Updated

A judge presiding over a civil lawsuit against Penn State and ex-assistant football coach Jerry Sandusky by one of the accusers who testified in Sandusky's criminal child sex abuse trial says keeping the case in Philadelphia doesn't present a burden to potential witnesses or to the university.

Penn State is based in State College, about 200 miles northwest of Philadelphia, and has appealed Judge Angelo Foglietta's decision to keep the lawsuit there.

The judge last week issued an opinion that said Penn State "failed to establish more than inconvenience" if he did not move the litigation to Centre County, where the university is headquartered.

"This court finds it difficult to believe that an entity as large and as diverse as PSU would cease to function if one person ... were absent for a day or two," the judge wrote. "PSU is not a small sole proprietorship or 'mom & pop' store where the absence of a single person would truly be burdensome and oppressive to its daily operations."

Penn State is appealing the decision in Superior Court.

The plaintiff, a young man described in court documents as Victim 9, testified during Sandusky's 2012 trial that Sandusky violently attacked him in Sandusky's home.

His lawsuit says he would not have been victimized if university officials had responded appropriately to complaints about Sandusky, the university's retired longtime defensive coach. The lawsuit seeks compensatory and punitive damages.

In a statement Thursday, Victim 9's lawyers said Penn State "has refused to accept responsibility and has demonstrated an indifference and disregard for this victim."

The university's lawyer did not immediately respond to a message seeking comment.

Six of the 45 counts for which Sandusky was convicted involved Victim 9: two counts of involuntary deviate sexual intercourse and one count each of indecent assault, unlawful contact with a minor, corruption of minors and endangering a child's welfare.

Victim 9 told the jury in 2012 that Sandusky fondled him, forced him into oral sex and then raped him on multiple occasions between 2005 and 2009, when he was 16.

"He got real aggressive and just forced me into it," he testified. "And I just went with it. There was no fighting against it."

He testified that his muffled screams in the basement of Sandusky's home went unheard by Sandusky's wife, Dottie Sandusky, who was upstairs.

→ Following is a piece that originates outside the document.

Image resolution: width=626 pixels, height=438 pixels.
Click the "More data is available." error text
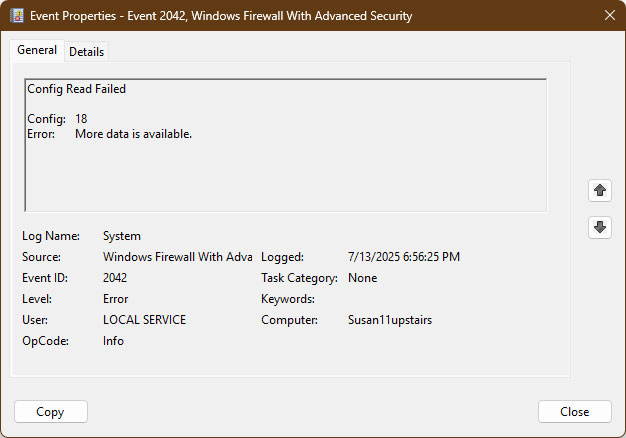(x=133, y=134)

She testified she never heard a young man yelling for help while staying in her home. She described Victim 9 as "a charmer."

"He knew what to say and when to say it," she testified.

Jerry Sandusky is serving a prison sentence of 30 to 60 years but maintains his innocence, acknowledging he showered with boys by denying he molested them.

Penn State agreed more than a year ago to pay nearly $60 million to settle abuse claims by 26 young men. It recently said it had not made any additional settlements.